§ Trecho selecionado
>>

A decisão operacional de leva-lo para ser ouvido no aeroporto de Congonhas foi da Polícia Federal. Havia muitas dúvidas sobre o local adequado. Talvez fosse um quartel, por exemplo, um local de difícil acesso. Mas politicamente ia ser um problema. A PF decidiu levar para lá e funcionou. Era necessário desconstruir a imagem que existiam pessoas fora do alcance da Justiça. Aquele momento a condução teve a virtude de mostrar que a Justiça alcançava qualquer um. Não é bem assim, porque na verdade há uma série de intocáveis na República, mas de qualquer forma depois que o Lula foi preso (em abril de 2018, após condenação em segundo grau), ninguém está mais garantido.

Nos últimos meses, muitos processos da Lava Jato com delações que estão no âmbito da procuradoria-geral da República (PGR) e do Supremo Tribunal Federal (STF) começaram a ser arquivados Qual é o problema?

<<

§ O que fazer
1 > Copie do trecho selecionado a parte que começa nas palavras "A decisão operacional" e termina depois de "é o problema?".
2 > Liste todas as siglas que aparecem no trecho selecionado.
3 > Resuma o trecho selecionado em duas frases, por favor.
As linhas a seguir não são necessárias para este exercício.

§ Registros de origem
>>

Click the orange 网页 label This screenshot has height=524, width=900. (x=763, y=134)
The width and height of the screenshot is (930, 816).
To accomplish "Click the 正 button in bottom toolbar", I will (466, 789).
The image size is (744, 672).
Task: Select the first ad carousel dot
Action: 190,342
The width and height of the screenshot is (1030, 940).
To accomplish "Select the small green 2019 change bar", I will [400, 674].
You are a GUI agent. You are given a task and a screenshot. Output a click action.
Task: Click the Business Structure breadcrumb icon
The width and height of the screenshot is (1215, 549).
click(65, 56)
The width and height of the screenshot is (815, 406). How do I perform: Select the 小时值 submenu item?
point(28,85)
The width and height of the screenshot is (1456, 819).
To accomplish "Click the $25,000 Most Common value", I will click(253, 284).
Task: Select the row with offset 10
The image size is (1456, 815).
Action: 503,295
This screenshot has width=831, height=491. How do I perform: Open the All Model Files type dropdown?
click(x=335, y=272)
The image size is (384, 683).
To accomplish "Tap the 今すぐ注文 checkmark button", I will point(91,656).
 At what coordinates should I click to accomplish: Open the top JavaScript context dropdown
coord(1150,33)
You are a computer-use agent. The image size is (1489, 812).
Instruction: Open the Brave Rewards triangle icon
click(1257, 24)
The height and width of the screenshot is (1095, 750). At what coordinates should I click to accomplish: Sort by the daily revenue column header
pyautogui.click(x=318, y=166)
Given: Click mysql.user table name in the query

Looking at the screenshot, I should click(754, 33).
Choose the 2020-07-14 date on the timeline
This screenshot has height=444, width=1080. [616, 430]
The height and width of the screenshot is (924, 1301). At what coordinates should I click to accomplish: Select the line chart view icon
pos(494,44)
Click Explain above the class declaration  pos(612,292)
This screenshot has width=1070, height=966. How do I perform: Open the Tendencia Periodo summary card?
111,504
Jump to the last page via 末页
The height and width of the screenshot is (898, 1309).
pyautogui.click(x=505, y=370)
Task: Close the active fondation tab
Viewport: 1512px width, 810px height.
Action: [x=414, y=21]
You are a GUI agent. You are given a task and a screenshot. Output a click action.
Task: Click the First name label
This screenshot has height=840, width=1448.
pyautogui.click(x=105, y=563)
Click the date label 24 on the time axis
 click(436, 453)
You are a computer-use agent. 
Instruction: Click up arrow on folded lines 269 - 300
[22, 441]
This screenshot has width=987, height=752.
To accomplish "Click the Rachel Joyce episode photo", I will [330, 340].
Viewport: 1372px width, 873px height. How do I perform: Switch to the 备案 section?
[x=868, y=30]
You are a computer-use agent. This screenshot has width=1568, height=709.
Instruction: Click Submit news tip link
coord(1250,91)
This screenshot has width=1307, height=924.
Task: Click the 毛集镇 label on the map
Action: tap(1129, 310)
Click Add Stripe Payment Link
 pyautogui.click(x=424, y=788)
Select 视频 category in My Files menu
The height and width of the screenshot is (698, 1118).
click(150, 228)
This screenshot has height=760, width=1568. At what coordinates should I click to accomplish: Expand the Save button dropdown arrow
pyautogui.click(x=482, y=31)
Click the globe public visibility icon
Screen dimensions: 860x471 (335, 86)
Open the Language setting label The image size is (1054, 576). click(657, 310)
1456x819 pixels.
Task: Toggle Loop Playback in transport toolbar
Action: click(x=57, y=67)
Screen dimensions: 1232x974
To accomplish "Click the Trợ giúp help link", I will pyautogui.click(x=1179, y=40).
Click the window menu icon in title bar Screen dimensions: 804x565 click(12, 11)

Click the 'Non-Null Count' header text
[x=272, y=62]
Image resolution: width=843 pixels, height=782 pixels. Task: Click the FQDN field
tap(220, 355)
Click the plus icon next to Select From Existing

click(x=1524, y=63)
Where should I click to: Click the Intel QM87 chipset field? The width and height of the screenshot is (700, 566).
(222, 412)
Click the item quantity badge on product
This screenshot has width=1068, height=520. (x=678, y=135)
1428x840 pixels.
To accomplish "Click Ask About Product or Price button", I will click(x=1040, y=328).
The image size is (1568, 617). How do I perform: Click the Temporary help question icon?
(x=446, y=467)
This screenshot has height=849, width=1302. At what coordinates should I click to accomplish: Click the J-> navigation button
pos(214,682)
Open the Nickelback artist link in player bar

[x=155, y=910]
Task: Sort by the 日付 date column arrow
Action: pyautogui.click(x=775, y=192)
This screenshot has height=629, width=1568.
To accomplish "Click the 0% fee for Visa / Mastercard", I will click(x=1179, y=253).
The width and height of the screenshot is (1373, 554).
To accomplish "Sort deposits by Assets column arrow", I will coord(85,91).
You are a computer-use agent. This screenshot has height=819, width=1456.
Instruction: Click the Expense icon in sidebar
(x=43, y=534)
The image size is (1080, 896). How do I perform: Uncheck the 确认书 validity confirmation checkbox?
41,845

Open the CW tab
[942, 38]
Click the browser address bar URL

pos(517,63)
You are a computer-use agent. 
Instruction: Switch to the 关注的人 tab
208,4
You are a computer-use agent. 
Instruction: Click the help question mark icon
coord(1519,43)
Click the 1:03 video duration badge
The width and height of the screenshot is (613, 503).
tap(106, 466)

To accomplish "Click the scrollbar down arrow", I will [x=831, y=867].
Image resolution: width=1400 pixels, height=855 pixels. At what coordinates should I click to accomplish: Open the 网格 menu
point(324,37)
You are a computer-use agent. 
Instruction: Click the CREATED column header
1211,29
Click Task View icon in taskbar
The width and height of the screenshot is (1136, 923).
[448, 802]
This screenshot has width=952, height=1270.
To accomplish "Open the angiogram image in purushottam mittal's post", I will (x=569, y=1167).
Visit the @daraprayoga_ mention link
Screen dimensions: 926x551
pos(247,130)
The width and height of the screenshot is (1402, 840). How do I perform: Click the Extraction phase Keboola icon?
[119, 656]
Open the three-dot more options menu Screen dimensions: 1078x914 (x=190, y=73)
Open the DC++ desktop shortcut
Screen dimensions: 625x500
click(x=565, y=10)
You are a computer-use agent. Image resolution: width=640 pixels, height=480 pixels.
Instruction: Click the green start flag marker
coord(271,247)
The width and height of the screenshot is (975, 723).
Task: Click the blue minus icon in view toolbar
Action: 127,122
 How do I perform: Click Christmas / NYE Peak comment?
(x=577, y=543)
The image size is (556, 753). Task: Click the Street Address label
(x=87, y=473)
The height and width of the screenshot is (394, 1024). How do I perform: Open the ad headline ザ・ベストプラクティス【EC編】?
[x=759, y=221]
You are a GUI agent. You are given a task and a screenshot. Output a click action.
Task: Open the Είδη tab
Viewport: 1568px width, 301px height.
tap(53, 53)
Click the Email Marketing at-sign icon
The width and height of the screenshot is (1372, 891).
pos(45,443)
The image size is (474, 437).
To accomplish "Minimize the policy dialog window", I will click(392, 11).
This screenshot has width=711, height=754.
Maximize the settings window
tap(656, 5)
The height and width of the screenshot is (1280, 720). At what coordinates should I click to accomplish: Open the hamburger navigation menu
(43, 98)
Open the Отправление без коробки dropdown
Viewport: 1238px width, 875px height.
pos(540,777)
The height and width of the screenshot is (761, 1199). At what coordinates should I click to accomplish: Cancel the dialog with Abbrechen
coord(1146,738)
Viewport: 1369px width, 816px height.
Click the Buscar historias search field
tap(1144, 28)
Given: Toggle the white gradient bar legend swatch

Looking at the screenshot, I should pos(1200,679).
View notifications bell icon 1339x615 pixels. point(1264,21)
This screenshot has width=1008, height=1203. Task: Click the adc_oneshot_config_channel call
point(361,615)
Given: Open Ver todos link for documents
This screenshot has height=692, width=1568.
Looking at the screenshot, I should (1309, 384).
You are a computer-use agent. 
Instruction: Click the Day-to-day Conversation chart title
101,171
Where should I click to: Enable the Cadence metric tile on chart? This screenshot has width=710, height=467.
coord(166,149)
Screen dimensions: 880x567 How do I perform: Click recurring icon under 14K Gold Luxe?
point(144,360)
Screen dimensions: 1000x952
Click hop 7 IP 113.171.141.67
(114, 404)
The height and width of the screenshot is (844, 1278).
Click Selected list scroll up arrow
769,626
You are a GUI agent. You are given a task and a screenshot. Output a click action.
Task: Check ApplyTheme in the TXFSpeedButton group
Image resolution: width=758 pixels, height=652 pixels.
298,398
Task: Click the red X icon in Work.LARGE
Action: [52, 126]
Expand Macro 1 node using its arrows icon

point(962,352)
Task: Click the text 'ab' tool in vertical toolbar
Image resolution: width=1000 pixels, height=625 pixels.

<<

§ Respostas do exercício
1 >
A decisão operacional de leva-lo para ser ouvido no aeroporto de Congonhas foi da Polícia Federal. Havia muitas dúvidas sobre o local adequado. Talvez fosse um quartel, por exemplo, um local de difícil acesso. Mas politicamente ia ser um problema. A PF decidiu levar para lá e funcionou. Era necessário desconstruir a imagem que existiam pessoas fora do alcance da Justiça. Aquele momento a condução teve a virtude de mostrar que a Justiça alcançava qualquer um. Não é bem assim, porque na verdade há uma série de intocáveis na República, mas de qualquer forma depois que o Lula foi preso (em abril de 2018, após condenação em segundo grau), ninguém está mais garantido.

Nos últimos meses, muitos processos da Lava Jato com delações que estão no âmbito da procuradoria-geral da República (PGR) e do Supremo Tribunal Federal (STF) começaram a ser arquivados Qual é o problema?

2 > PF, PGR, STF

3 > A Polícia Federal decidiu que ele seria ouvido no aeroporto de Congonhas, já que um local como um quartel seria um problema político, e a escolha funcionou. A condução mostrou que a Justiça alcançava qualquer um e, embora existam intocáveis na República, desde a prisão de Lula em abril de 2018 ninguém está mais garantido.